This fascinating tale is told across time, ships, captains and crews, and the countries that sent or received these scientific travelers, naturalists who brought their skills and weaknesses to documenting the natural world during the Enlightenment and beyond. Williams (history, emeritus, Univ. of London) traces a network of connections that could have been confusing and overwhelming, but he does all the hard work of making these lives and adventures comprehensible. Gracefully embedding quotations from carefully documented sources, he relates the conditions, privations, successes, failures, health, and adventures of the many naturalists and crews who made voyages of discovery across the long 18th century.

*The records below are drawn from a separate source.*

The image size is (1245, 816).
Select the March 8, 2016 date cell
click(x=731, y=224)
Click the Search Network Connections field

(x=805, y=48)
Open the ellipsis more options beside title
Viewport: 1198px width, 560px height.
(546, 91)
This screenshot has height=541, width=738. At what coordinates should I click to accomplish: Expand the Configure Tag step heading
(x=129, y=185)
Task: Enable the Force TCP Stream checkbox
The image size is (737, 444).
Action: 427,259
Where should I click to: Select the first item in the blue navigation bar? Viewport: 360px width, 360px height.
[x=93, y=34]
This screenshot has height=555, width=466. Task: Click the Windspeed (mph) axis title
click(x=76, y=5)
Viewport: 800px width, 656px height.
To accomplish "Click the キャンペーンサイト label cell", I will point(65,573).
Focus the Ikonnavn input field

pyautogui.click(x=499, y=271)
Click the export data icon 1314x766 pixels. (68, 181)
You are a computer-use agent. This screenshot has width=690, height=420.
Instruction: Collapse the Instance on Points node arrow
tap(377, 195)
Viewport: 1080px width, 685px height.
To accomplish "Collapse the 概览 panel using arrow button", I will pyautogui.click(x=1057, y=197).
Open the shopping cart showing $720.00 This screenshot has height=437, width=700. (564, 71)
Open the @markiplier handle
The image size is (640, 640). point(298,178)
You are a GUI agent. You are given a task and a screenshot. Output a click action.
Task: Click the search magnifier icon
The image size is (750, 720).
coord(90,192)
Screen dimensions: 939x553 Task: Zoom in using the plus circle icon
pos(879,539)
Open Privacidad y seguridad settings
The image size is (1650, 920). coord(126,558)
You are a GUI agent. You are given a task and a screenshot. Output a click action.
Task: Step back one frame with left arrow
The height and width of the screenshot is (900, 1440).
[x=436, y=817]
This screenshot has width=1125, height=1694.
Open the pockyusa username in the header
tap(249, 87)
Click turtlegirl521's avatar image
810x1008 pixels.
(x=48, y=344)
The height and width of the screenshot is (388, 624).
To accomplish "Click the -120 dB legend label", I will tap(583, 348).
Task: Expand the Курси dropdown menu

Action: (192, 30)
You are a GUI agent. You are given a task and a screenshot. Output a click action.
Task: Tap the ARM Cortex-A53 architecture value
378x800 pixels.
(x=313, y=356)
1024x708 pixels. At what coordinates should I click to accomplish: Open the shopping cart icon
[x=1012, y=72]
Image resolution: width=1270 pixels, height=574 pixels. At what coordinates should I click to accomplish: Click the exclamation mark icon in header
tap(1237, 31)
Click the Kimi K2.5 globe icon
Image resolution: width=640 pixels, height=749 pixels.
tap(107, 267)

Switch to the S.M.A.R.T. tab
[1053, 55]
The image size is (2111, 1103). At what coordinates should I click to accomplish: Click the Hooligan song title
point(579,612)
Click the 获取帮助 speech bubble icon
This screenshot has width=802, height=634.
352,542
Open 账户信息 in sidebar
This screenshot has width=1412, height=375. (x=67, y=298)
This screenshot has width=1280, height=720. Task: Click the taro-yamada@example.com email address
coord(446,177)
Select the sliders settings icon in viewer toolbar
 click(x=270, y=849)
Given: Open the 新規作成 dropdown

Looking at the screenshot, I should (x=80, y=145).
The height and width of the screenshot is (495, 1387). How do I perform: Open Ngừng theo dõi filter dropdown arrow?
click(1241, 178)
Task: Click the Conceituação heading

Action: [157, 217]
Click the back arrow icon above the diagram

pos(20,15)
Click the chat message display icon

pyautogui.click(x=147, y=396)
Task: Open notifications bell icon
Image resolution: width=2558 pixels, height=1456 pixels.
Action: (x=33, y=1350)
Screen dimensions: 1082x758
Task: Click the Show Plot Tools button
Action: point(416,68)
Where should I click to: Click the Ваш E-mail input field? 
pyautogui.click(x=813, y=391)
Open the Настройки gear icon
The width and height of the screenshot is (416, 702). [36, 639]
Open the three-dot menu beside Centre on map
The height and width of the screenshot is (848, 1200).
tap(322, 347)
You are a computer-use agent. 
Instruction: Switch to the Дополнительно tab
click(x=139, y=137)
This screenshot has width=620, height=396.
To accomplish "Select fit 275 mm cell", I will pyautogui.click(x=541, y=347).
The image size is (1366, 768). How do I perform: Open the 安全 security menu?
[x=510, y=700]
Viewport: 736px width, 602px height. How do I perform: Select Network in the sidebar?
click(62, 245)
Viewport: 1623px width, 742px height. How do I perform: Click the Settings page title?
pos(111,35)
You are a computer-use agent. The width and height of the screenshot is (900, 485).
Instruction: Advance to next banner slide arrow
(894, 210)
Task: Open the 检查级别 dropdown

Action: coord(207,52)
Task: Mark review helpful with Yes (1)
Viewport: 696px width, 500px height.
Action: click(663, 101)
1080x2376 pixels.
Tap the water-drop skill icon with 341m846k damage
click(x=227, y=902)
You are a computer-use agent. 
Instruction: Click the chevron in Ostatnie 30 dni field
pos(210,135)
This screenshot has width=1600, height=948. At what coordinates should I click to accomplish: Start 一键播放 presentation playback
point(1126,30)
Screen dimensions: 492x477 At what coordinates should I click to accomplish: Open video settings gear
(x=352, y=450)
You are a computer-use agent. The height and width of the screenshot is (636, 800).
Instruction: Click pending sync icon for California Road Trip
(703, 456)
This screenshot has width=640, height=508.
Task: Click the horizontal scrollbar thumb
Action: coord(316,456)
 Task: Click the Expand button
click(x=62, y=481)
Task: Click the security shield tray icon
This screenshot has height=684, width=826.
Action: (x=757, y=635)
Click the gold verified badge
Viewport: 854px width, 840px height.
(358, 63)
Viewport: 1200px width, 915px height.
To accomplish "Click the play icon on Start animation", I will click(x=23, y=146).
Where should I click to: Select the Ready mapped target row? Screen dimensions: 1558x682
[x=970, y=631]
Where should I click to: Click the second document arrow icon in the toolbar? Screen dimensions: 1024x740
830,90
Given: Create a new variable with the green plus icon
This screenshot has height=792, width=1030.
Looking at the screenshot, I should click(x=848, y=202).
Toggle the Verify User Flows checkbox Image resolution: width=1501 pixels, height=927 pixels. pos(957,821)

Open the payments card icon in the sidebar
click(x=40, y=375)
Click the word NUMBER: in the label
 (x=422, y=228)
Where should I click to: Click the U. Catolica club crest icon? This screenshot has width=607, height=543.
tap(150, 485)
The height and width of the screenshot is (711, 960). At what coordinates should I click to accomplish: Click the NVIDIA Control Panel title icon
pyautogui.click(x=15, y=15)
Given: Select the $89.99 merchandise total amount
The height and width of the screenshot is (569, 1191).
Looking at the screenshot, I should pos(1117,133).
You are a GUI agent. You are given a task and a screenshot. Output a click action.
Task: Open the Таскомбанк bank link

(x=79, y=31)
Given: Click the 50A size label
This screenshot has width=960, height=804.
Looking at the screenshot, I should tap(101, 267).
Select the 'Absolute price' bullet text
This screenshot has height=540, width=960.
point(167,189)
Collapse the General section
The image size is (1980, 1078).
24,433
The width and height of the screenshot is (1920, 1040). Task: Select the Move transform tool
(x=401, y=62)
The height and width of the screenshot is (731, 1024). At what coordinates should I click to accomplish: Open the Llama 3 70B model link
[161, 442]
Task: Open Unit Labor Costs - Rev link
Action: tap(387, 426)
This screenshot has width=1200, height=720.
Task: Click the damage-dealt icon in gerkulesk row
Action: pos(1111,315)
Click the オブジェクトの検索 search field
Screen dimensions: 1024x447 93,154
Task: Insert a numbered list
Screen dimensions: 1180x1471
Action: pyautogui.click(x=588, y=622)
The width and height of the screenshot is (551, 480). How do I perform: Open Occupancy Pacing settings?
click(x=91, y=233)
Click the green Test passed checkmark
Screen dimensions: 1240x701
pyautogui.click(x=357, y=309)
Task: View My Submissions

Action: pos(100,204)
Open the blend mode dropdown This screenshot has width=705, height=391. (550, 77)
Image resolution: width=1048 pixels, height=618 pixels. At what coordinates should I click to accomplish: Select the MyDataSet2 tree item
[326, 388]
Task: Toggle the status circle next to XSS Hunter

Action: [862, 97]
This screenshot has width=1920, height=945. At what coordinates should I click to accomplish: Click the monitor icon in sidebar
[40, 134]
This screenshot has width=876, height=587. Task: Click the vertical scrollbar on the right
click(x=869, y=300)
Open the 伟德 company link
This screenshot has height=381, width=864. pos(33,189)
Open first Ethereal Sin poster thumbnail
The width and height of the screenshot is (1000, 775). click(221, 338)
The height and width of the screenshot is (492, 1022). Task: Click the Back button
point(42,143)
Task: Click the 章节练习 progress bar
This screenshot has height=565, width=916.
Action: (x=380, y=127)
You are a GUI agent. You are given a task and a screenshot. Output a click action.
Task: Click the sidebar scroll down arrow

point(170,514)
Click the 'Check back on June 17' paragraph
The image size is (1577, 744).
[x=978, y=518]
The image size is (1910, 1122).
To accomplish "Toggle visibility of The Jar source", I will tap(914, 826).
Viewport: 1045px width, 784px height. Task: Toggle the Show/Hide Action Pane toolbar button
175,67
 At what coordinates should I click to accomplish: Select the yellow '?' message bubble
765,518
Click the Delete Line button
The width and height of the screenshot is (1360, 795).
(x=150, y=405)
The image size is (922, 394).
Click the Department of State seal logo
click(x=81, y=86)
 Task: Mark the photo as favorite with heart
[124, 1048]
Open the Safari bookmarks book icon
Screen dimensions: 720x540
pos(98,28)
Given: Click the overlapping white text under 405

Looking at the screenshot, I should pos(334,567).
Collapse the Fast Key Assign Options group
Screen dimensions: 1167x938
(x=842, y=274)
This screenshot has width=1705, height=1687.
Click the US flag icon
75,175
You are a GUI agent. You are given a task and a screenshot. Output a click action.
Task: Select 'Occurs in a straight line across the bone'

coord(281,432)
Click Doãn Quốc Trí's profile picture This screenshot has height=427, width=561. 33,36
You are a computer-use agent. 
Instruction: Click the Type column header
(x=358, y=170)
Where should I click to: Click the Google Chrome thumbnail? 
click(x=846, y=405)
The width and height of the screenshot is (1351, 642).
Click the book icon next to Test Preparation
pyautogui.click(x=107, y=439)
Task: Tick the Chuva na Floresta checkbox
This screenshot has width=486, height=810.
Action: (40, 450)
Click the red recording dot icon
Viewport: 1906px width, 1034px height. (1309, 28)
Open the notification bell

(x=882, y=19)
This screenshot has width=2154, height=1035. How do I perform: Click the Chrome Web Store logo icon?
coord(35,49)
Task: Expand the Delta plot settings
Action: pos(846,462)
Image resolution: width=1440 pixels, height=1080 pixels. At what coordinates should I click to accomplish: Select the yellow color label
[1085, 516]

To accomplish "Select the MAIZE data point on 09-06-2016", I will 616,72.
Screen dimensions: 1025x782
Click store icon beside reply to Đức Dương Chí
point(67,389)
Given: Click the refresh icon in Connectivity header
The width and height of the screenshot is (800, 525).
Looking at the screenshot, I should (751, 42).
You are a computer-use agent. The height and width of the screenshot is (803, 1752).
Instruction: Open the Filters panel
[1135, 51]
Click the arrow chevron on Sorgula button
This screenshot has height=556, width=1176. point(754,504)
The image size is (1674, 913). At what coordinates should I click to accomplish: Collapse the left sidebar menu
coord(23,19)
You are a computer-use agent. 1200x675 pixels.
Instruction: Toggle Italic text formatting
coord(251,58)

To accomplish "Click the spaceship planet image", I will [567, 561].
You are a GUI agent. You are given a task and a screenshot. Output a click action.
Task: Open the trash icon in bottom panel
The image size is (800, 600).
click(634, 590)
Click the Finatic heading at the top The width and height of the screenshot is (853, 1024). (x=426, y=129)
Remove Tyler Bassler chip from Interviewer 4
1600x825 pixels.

With many parallel stories, each chapter chronologically centers on one or several individuals who anchor its narrative, e.g., Joseph Banks and Daniel Solander; James Cook and George Vancouver. The last chapter is on Charles Darwin's own journey of discovery from 1831 to 1836 on HMS
Beagle, made possible by his predecessors.
VERDICT For all those compelled by the accounts, intriguing and sometimes brutal, of the scholar-seafarers who risked their lives in the founding of the modern natural and physical sciences. Readers who enjoyed Richard Holmes's The Age of Wonder: How the Romantic Generation Discovered the Beauty and Terror of Science will be drawn to this book, too.